Additional vascular-related risk factors have been reported for AD: migraine,⁶⁰ high intake of saturated fat,⁶¹ presence of apoE4 allele,^33,47,57,62 transient ischemic attacks,⁶³ high serum cholesterol levels,^13,16,47 depression,^64,65 alcoholism,^24,63 high serum homocysteine levels,^20,66 menopause,^67,68 high fibrinogen concentrations,^19,69–71 hypotension,^72–74 ischemic stroke,^75,76 head injury,^77–79 cardiac disease including arrhythmias,^80–86 and, most importantly, aging.^7,87 Most of these risk factors are present not only in the early stages of AD but often decades before any cognitive symptoms develop.^{18,22,25,26,29,42,43,46}

The main point is that despite the discrete pathologies involved in each of these risk factors (Table) and their differential clinical course and outlook, all share 1 common action: the reduction or impairment of optimal cerebral perfusion.⁸⁸ When elementary statistics are used, the possibility that these reported AD risk factors share a single, common biological pathology that is due to chance alone is highly improbable. A secondary point is that most of the aforementioned risk factors for AD are also risk factors for VaD (Table). This relationship, if considered only by itself, strongly suggests that these 2 dementias share a common origin. When it is considered that approximately 30% of all AD brains show some form of cerebrovascular pathology, and pratically all AD brains reveal either periventricular white matter lesions, microvessel degeneration, cerebral amyloid angiopathy, or combinations of these lesions,^89–91 the connection between AD and VaD appears more than mere chance. The reverse of this relationship is equally intriguing, because approximately 40% of brains meeting the criteria for clinical VaD diagnosis have concurrent AD pathological deposits involving senile plaques and fibrillary tangles.⁹² Moreover, difficulties in differentiating AD from VaD on clinical grounds alone are well known,^93–96 creating the suspicion that their pathophysiological roots are nearly identical.

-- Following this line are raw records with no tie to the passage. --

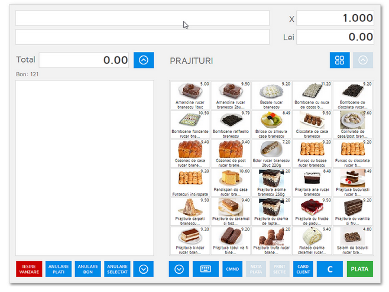Image resolution: width=389 pixels, height=292 pixels.
Task: Select Pandispan de casa product tile
Action: tap(231, 182)
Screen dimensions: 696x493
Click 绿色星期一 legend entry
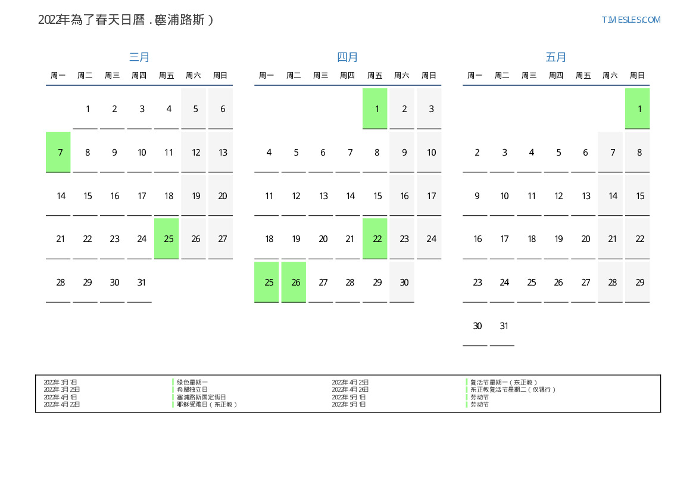(x=192, y=382)
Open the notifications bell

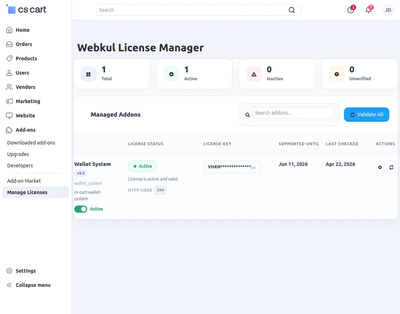(x=368, y=10)
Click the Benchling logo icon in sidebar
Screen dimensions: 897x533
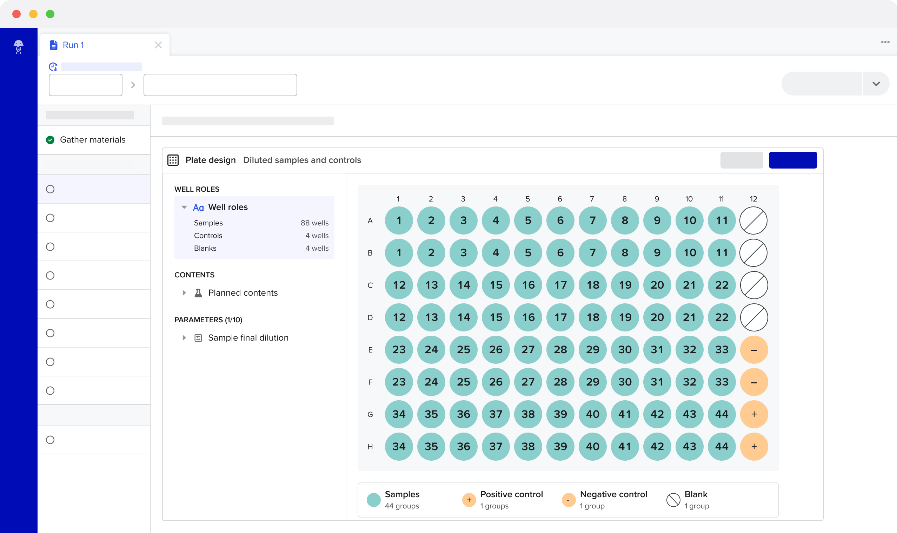tap(19, 47)
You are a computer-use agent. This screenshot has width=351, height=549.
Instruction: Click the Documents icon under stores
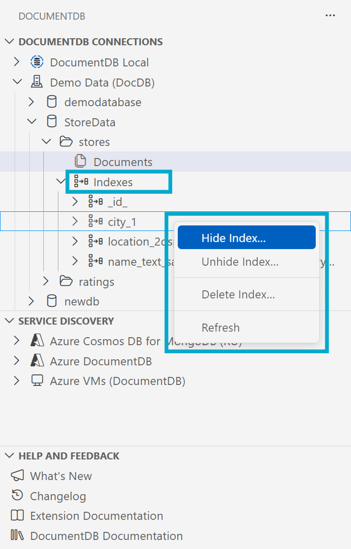81,162
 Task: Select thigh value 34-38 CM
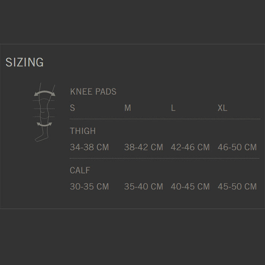point(89,147)
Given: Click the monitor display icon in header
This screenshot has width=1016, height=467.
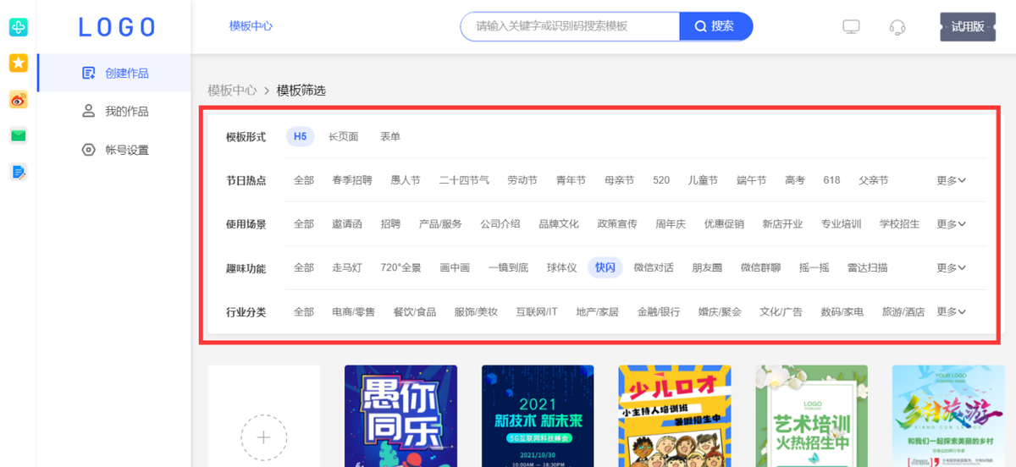Looking at the screenshot, I should [851, 27].
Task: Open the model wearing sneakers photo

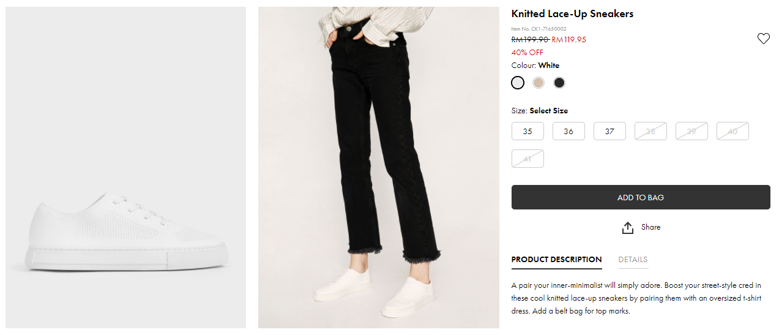Action: (378, 168)
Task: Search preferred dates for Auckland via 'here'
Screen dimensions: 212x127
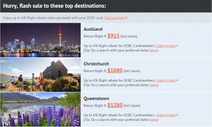Action: point(153,50)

In regard to the correlations that appear to fuse these 2 dementias, a reasonable explanation for the cerebrovascular component seen in some AD brains is that it is likely due to "mixed" dementia, that is, pathological lesions characteristic of AD and VaD existing comorbidly and as a separate entity from a "pure" dementia in which only neurodegenerative lesions (AD) or cerebrovascular lesions (VaD) are present. However, this argument does not explain why pure AD still retains a powerful vascular basis. For example, as shown in the Table, many of the risk factors reported for AD, such as atherosclerosis, cardiac disease, and diabetes, are not in themselves cerebrovascular events characteristic of VaD. In fact, these reported risk factors appear to convert just as easily to VaD as they do to AD.^{13–26,60–87} It should be recalled that VaD usually arises from immediate ischemic, hemorrhagic, hypoxic, or anoxic events, and, as seen in the Table, AD can develop from many other conditions that might not give exclusive rise to VaD. How AD develops from these risk factors is controversial, but we have presented a "hemodynamic model" in the past that offers a possible explanation of this process and the evidence in support of its position.^6–11,88 Since it is almost certain that additional risk factors for AD will be reported in the near future, it will be of interest to see how many of these will exert an influence similar to those already known to promote a reduction of cerebral perfusion.

In summary, considerable epidemiological evidence supports the concept that AD is a heterogeneous and multifactorial disorder with a definite vascular basis.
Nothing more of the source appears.